В «Чуме» эти мифотворческие склонности Камю сказались с наибольшей очевидностью, а их назначение было им же самим указано совершенно четко: «С помощью чумы я хочу передать обстановку удушья, от которого мы страдали, атмосферу опасности и изгнания, в которой мы жили тогда (в годы оккупации. –
Хроника чумной напасти, в отличие от прямой исторической картины, допускала бесконечную многозначность подстановок, позволяла придать рассказанному, помимо переклички с недавним прошлым, еще и вневременной, всевременной, «мифический» размах.
Самый текст книги, изобилуя скрытыми отсылками к эпохе гитлеровского хозяйничания во Франции, вместе с тем то и дело подсказывает этот принцип «двойного зрения». На сопоставлении «чума в Оране» – «нацистское нашествие» игра ассоциаций вовсе не заканчивается. В устах Тару, самого философически настроенного из друзей доктора Риё, слово «чума» обрастает бесчисленными смыслами и оказывается чрезвычайно емким. Чума – не только болезнь, не только война, это также смертные судебные приговоры, расстрел побежденных, фанатизм церкви и фанатизм политических сект, гибель невинного ребенка в больнице, общество, устроенное из рук вон плохо, равно как и попытки, вопреки сопротивлению властей предержащих, устроить его заново… Она привычна, естественна, как дыхание, ибо «ныне мы все немножко зачумлены» (I, 1423). Микробы ее гнездятся повсюду, подстерегают каждый наш неосторожный шаг. Вообще на свете есть лишь «бедствия и их жертвы – и больше ничего» (I, 1424).

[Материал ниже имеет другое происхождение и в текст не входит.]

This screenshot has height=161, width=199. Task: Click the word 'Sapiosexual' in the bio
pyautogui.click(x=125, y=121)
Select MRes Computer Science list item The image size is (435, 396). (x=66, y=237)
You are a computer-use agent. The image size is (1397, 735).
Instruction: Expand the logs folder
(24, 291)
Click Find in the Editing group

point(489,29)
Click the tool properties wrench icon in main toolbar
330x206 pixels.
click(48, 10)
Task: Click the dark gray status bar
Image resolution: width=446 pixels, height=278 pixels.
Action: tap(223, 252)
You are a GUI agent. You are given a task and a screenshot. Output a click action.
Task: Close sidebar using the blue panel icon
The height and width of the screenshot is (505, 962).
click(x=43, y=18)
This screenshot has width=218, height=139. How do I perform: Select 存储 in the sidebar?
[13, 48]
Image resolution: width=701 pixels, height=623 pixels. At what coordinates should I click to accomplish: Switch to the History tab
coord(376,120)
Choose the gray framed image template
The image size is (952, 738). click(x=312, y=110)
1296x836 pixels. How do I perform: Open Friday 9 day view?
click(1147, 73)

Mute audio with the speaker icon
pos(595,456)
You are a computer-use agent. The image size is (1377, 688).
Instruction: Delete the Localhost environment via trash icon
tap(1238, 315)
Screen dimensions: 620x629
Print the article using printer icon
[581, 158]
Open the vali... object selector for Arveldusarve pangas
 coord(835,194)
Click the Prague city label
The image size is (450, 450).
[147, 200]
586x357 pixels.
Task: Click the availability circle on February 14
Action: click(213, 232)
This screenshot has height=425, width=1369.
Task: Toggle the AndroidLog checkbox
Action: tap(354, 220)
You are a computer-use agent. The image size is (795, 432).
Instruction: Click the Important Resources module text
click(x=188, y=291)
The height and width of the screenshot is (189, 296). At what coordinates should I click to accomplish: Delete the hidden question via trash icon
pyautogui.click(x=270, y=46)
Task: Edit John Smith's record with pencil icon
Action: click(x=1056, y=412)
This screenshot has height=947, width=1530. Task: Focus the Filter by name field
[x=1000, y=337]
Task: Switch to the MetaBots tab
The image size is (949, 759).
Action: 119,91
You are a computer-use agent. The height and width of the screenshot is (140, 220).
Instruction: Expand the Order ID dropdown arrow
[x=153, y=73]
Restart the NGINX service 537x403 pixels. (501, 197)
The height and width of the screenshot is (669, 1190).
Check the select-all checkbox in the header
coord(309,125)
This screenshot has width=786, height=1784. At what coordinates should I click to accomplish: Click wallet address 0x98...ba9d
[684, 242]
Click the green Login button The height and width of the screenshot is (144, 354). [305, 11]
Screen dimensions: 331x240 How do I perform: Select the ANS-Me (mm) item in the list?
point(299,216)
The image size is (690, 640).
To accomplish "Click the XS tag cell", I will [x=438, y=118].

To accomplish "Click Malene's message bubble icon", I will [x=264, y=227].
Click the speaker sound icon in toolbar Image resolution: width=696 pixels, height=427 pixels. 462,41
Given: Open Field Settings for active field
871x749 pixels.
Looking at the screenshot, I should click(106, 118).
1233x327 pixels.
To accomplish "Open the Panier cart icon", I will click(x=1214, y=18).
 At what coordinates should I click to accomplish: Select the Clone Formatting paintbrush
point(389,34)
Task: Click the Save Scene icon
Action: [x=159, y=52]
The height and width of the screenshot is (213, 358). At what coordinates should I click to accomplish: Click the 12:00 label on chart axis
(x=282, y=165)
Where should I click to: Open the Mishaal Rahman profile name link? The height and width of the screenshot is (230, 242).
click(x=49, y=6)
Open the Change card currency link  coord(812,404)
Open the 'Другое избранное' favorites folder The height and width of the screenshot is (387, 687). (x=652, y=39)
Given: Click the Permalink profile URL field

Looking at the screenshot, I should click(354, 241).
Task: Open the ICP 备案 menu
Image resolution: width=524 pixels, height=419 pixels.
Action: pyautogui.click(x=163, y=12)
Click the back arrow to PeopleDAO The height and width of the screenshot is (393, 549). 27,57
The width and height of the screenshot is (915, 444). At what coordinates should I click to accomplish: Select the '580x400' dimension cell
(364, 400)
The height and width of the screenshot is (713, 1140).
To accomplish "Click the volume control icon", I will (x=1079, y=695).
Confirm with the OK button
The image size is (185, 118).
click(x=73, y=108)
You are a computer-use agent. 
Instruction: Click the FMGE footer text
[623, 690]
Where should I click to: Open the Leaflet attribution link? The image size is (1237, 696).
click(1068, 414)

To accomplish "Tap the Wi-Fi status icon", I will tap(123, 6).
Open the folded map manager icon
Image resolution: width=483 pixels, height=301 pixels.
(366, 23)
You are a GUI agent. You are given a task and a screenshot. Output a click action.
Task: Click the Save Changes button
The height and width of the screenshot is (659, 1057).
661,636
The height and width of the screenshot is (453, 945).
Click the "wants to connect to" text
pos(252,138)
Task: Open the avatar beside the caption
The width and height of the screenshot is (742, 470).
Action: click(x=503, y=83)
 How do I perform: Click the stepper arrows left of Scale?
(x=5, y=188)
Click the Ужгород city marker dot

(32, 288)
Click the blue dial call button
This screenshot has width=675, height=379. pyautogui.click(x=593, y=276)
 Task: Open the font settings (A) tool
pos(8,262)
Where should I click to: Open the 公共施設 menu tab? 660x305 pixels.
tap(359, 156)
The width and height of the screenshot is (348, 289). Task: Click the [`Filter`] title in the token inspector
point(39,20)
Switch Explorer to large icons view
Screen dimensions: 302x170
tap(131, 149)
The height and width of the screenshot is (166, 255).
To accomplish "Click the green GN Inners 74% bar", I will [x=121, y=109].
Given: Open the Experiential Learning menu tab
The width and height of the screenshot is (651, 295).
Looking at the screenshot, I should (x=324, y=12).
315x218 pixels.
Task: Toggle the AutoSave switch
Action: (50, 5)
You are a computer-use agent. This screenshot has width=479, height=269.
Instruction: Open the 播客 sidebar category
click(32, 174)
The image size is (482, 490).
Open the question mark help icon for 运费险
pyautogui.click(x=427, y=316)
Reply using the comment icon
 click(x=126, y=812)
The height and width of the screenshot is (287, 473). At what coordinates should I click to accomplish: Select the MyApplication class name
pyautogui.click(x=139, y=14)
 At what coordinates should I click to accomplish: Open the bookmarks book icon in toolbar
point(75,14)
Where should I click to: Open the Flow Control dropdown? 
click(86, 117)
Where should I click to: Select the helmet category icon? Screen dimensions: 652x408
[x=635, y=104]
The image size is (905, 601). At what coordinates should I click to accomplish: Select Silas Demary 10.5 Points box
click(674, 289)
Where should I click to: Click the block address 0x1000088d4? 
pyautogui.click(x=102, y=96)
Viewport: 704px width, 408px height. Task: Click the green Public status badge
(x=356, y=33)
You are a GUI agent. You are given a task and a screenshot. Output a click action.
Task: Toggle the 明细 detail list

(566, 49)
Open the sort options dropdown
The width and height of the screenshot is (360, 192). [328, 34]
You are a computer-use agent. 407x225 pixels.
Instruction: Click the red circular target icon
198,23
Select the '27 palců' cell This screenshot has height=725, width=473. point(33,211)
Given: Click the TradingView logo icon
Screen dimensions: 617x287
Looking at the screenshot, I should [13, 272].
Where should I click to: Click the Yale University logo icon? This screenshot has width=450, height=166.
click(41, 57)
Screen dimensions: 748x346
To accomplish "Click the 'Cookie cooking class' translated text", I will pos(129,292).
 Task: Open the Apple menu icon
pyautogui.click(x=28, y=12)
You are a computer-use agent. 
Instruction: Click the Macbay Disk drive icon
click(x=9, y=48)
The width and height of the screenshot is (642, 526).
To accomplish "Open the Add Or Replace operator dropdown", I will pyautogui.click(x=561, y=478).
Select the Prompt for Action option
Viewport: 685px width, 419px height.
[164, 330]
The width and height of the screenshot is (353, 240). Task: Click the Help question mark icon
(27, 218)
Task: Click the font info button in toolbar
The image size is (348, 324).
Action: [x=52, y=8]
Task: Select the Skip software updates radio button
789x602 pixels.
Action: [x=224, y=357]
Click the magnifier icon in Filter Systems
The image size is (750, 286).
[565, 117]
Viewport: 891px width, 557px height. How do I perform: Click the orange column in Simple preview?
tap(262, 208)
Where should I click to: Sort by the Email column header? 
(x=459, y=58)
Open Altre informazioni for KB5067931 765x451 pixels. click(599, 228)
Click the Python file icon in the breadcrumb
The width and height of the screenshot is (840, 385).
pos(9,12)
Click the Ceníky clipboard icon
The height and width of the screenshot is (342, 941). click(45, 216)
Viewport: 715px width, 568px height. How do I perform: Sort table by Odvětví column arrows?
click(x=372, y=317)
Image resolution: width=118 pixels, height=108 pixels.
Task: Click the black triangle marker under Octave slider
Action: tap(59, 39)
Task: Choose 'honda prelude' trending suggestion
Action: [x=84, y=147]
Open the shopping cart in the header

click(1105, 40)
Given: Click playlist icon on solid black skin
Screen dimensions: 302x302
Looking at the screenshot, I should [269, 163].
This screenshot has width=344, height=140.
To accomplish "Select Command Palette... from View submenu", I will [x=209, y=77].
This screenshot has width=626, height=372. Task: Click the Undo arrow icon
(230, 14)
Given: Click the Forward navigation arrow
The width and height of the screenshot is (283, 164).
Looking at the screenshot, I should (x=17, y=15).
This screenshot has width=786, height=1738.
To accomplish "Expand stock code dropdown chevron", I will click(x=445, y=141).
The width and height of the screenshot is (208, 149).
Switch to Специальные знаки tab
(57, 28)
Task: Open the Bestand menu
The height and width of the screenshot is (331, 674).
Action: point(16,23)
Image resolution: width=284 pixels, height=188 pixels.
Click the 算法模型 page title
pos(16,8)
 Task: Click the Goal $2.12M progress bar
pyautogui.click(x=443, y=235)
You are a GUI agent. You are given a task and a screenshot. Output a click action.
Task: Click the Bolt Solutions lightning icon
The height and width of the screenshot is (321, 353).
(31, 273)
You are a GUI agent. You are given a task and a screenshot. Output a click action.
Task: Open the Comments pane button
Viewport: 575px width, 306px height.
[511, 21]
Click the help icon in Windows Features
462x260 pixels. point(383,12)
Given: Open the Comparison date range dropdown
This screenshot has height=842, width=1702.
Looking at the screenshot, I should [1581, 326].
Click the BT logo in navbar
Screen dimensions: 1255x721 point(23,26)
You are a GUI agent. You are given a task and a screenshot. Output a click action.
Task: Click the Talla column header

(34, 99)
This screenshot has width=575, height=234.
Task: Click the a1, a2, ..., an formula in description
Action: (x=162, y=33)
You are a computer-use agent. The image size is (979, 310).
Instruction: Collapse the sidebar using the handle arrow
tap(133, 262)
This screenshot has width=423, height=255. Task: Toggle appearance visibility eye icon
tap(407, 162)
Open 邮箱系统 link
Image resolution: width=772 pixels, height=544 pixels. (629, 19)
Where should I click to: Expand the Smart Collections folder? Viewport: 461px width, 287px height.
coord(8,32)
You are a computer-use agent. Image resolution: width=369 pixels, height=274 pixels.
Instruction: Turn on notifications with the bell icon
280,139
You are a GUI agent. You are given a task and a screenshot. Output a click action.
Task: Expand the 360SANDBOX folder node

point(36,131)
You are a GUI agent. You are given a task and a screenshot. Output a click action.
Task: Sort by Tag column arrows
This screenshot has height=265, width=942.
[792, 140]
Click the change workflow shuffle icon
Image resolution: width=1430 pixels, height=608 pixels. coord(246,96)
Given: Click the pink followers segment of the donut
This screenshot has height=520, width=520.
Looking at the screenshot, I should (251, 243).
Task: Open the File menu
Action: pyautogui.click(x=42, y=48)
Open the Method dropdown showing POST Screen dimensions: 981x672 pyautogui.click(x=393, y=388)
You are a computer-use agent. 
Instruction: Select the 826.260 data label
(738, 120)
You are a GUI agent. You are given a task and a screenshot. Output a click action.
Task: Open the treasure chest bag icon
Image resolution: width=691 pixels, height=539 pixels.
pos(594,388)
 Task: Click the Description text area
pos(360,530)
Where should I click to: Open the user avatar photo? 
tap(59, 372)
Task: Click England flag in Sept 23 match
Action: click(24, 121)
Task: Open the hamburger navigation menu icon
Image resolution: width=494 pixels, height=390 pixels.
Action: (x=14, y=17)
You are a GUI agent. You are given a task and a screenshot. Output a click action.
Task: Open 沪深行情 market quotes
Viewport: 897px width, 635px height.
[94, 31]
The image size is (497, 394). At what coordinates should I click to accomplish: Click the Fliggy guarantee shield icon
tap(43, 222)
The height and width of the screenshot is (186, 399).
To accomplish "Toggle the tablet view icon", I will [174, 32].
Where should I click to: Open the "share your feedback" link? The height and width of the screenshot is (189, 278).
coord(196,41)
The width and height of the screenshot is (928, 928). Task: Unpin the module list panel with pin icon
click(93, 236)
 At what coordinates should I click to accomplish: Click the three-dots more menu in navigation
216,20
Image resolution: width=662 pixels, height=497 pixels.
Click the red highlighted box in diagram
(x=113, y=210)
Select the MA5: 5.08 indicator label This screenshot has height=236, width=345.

За легко улавливаемым историческим планом «Чумы» приоткрывается подтекст, уходящий в метафизическую глубь: катастрофа, потрясшая Францию, в понимании Камю, заставила забурлить и выплеснуться наружу зло, от века бродящее в истории, да и всей нашей жизни. И когда на заключительных страницах хроники один из всегдашних пациентов врача Риё, сварливый астматик, брюзжит: «А что такое, в сущности, чума? Та же жизнь, и все тут» (I, 1470), – то его желчный афоризм выглядит точкой над «i», ключом ко всей притче. Возвращаясь после этого визита домой по ликующим улицам Орана, избавившегося от эпидемии, доктор думает, что старик-то ведь прав, что ему, хроническому астматику, вечному заложнику болезни, правда яснее, чем остальным согражданам, уверовавшим, будто чума сгинула навсегда. Наивное заблуждение: «их радость всегда под угрозой» (I, 1471), поскольку чума коренится в самых недрах бытия. И летописец завершает свою хронику предостережением всем, кто закрывает на это глаза: «микроб чумы никогда не исчезает и не умирает, десятки лет он спит в мебели и белье, терпеливо ждет в комнатах, погребах, корзинах, носовых платках, и, возможно, придет день, когда на горе и в поучение людям чума опять разбудит крыс и пошлет их околевать на улицы счастливого города» (I,1472).